= Problem =
Only lines that contain the word "agent" are to be returned from the data below.

BEGIN Material to process

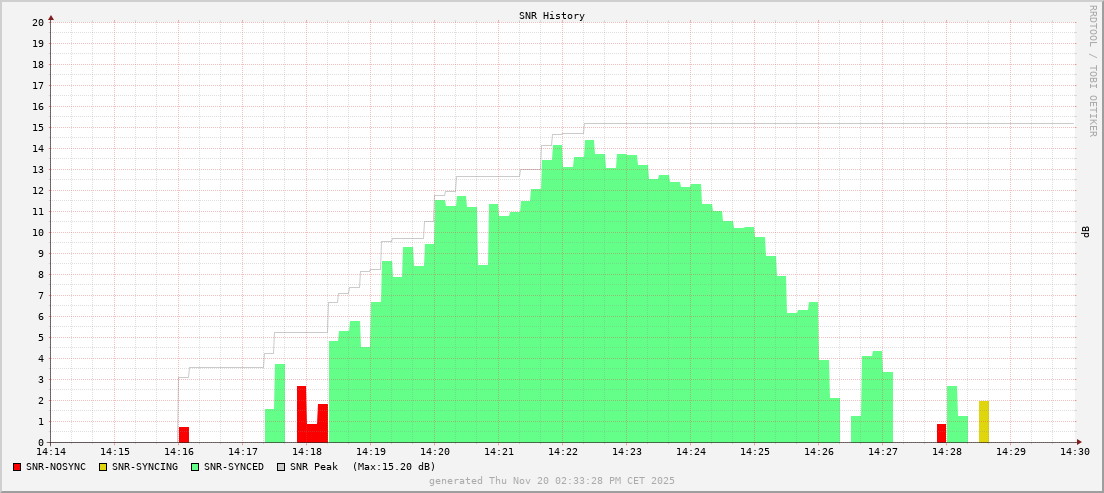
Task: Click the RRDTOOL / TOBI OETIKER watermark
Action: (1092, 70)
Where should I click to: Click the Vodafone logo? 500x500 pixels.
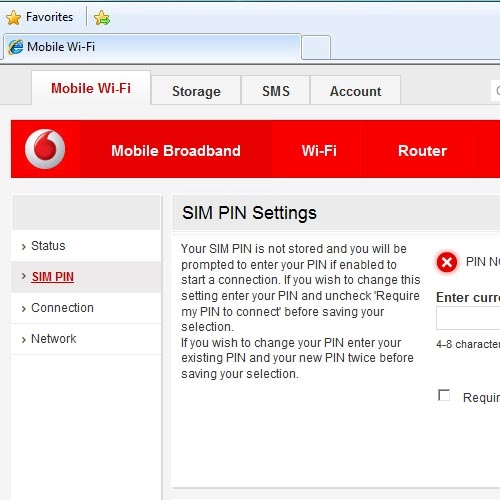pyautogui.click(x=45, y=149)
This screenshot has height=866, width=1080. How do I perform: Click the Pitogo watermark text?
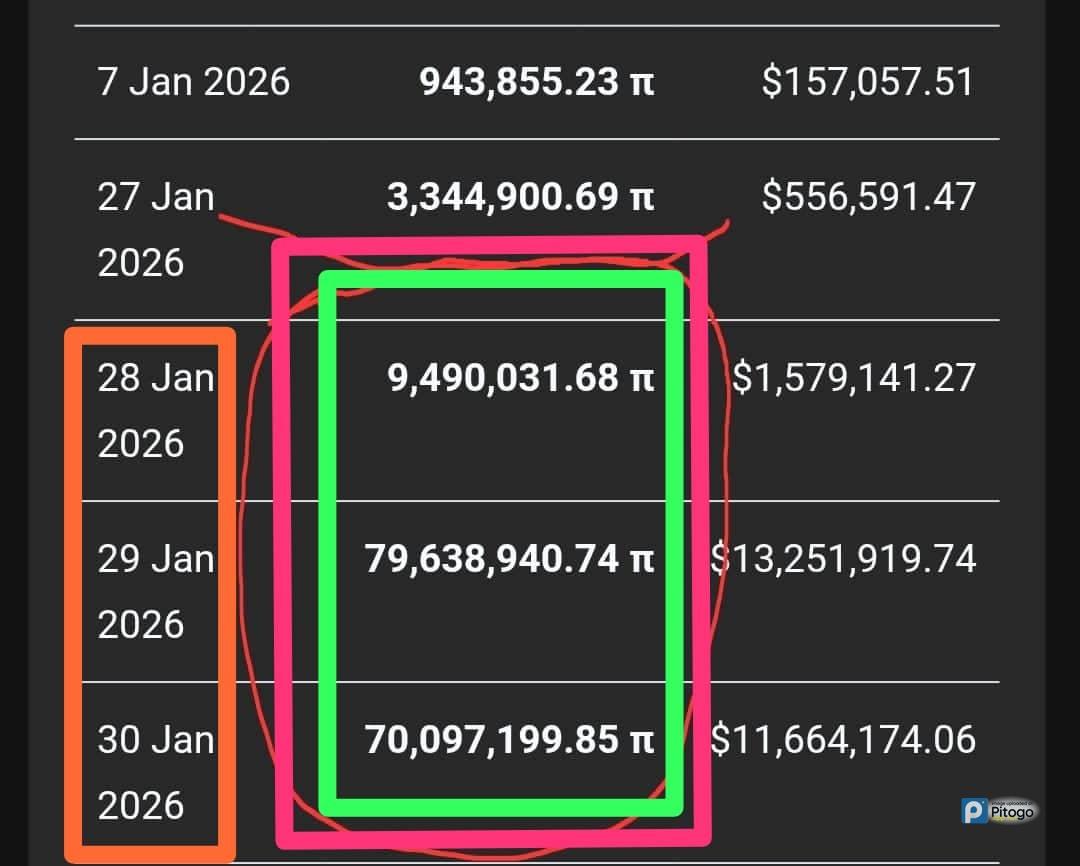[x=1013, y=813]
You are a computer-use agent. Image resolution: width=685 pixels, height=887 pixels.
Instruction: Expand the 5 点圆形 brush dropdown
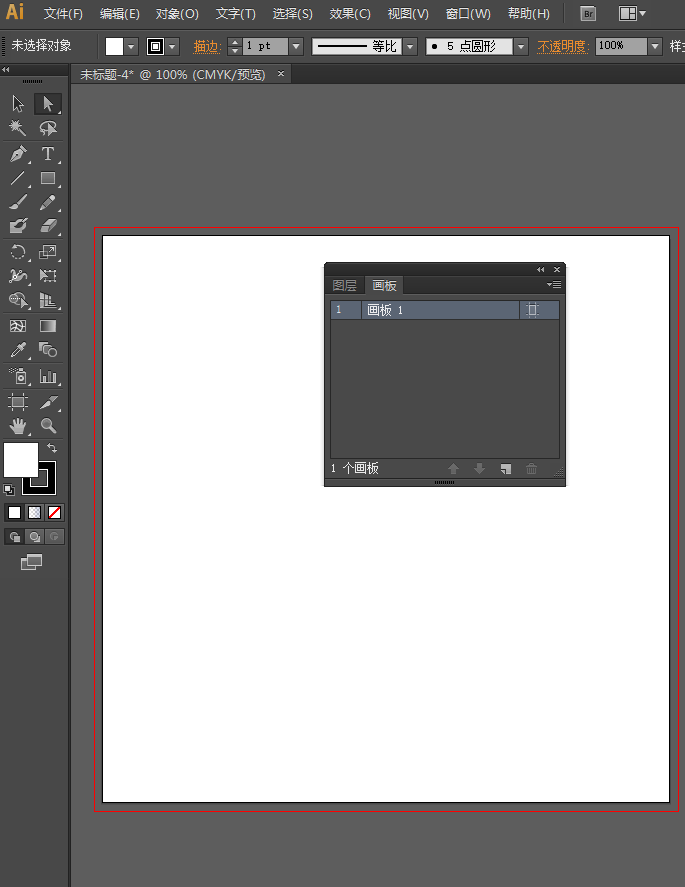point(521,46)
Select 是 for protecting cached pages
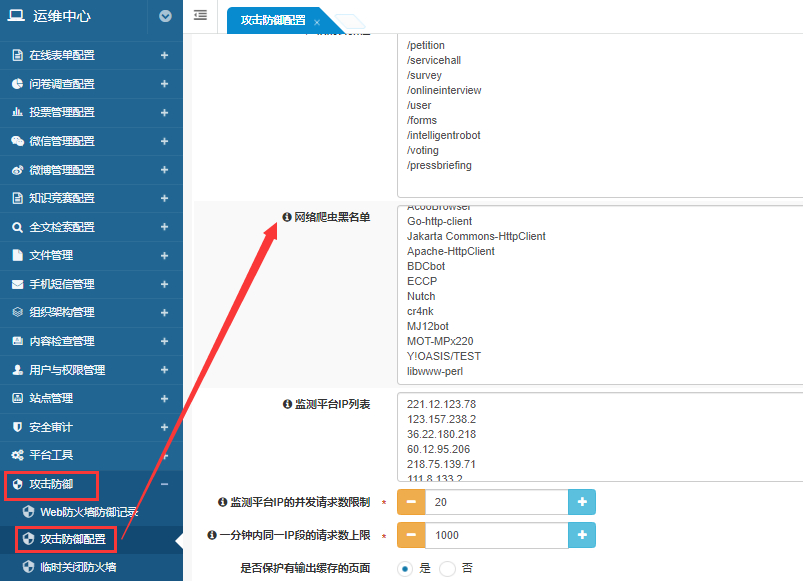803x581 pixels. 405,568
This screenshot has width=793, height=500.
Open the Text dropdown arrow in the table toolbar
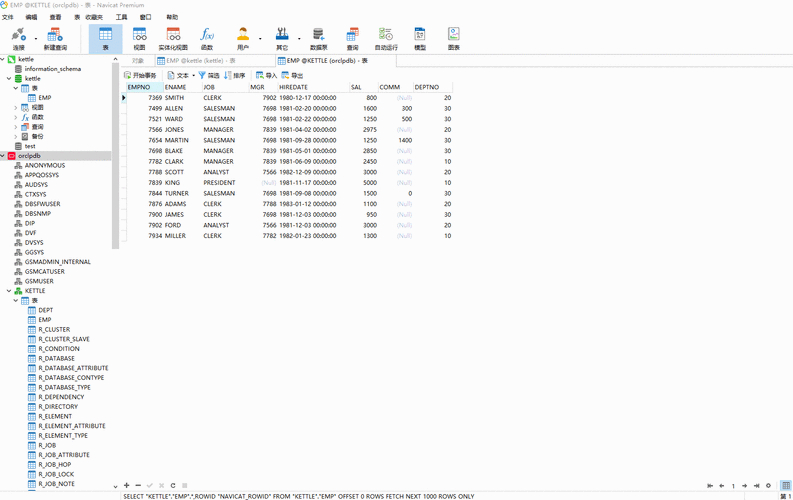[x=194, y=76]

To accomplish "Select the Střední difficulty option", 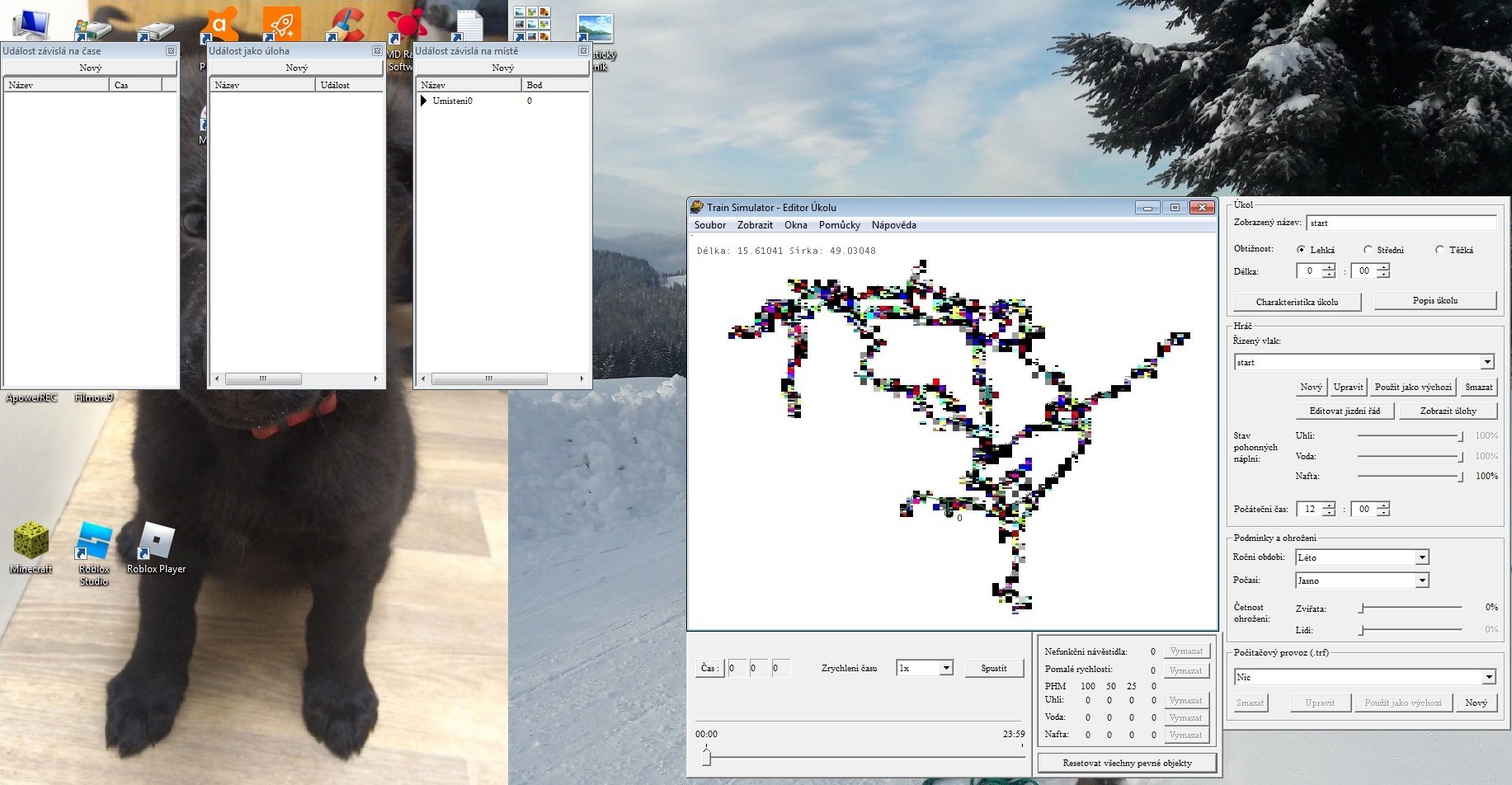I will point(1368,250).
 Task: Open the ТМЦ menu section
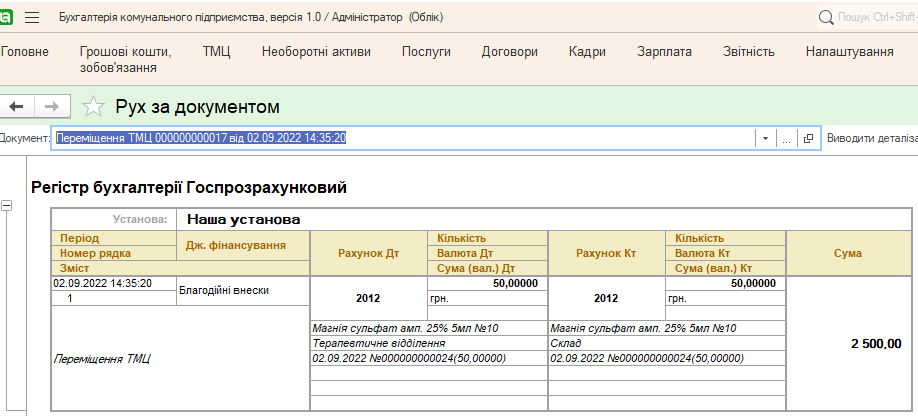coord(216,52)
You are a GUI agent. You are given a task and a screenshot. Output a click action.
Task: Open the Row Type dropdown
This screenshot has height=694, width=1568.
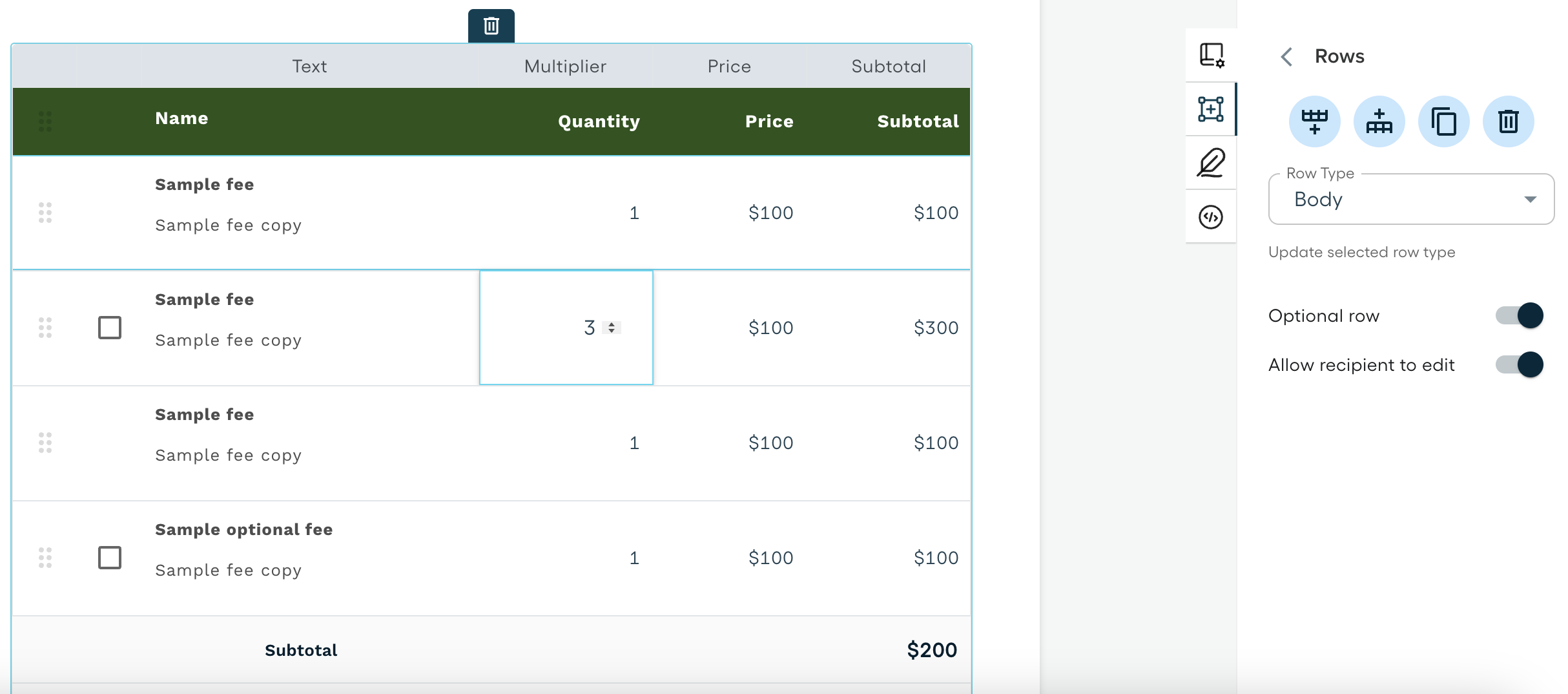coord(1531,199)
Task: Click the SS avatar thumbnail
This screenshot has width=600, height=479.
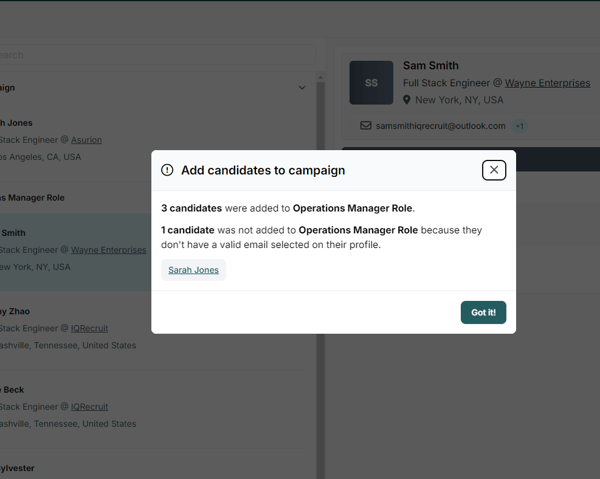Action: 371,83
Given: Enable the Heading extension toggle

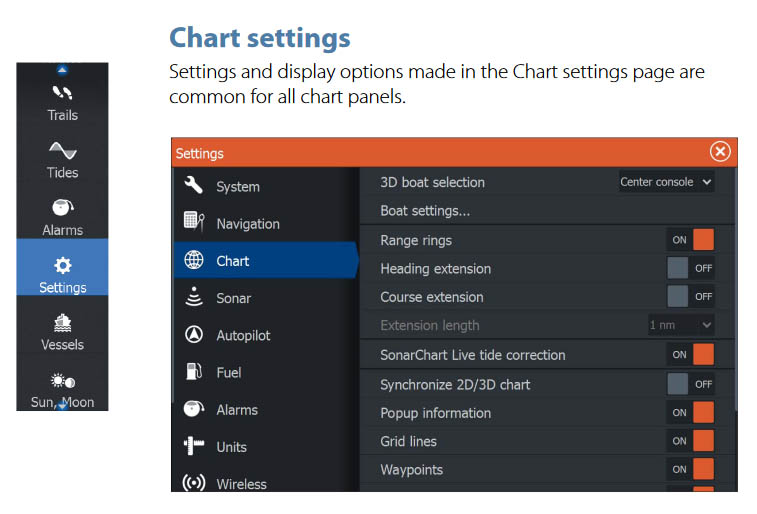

END Material to process

= Task output =
You are a computer-use agent. Image resolution: width=685 pixels, height=887 pixels.
You are a GUI agent. You are given a task and a screenshot. Output a click action.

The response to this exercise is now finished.